Intravital Multiphoton Microscopy Analysis of Spatial Relationships in Murine Skull Bone Marrow

The BM is a key organ of hematopoiesis and also has an important
role in the immune system. The BM microenvironment is a complex,
highly vascularized 3D structure composed of different cell types
and extracellular matrix. Intense cellular traffic takes place from
the peripheral blood to the BM and vice versa. However, the precise
arrangement and microscopic dimensions of this environment have
only been inferred so far from static imaging of sectioned tissue.

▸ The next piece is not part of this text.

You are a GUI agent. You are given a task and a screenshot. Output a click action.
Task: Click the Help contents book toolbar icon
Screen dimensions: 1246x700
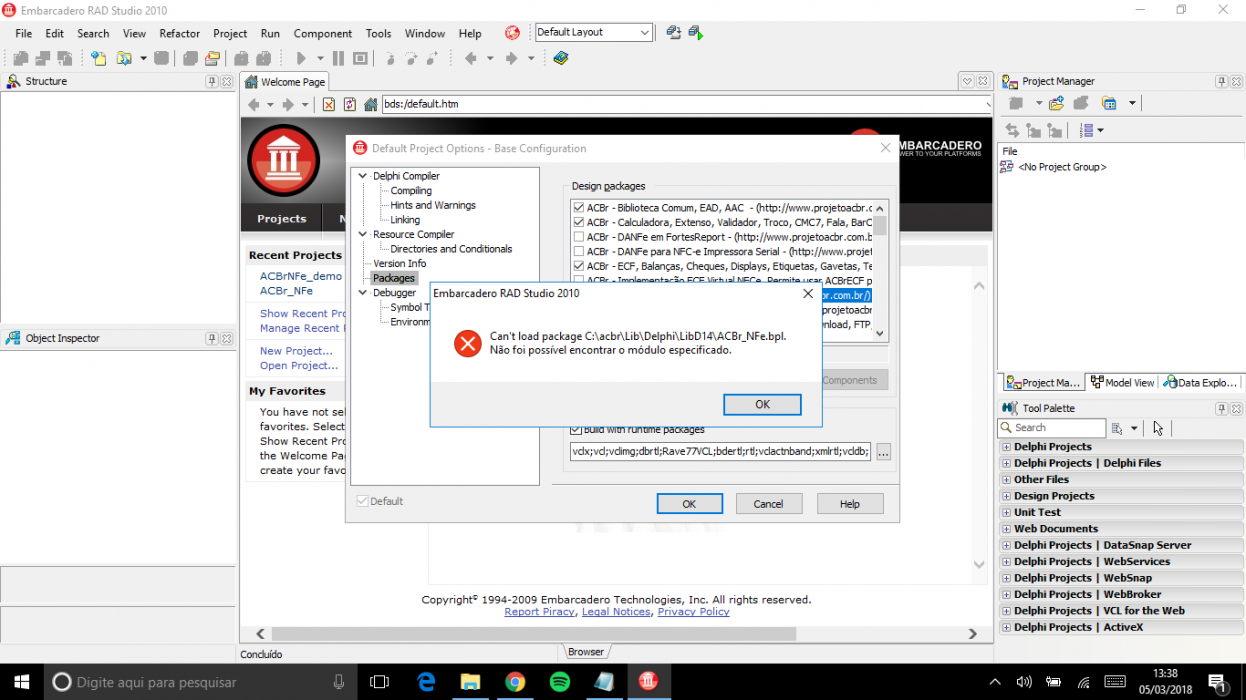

We developed a new model to characterize and analyze the 3D
microanatomy of murine skull BM in its physiological state using
intravital MPM. This technology offers deep tissue penetration, low
phototoxicity, superior image contrast and 3D resolution compared
to other microscopy techniques. This makes MPM a powerful tool to
investigate the BM, overcoming its anatomic inaccessibility. To
quantify the dimensions of the BM compartment, we used high
molecular weight FITC-dextran and Rhodamine 6G, which delineated
the intra- and extravascular space, respectively. Measurements were
generated using the 3D visualization and measurement software
VoxBlast 3.1 after using a thresholding technique carried out by
Adobe Photoshop 6.0. Results were expressed as the ratio of
intravascular to extravascular space for different microvascular
segments. Moreover, we performed adoptive transfer experiments with
isolated naïve B-cells and TCM and studied their location within
the BM compartment. The new approach presented here will be a
useful tool for further in vivo investigations of cell behavior,
trafficking and interactions in the BM.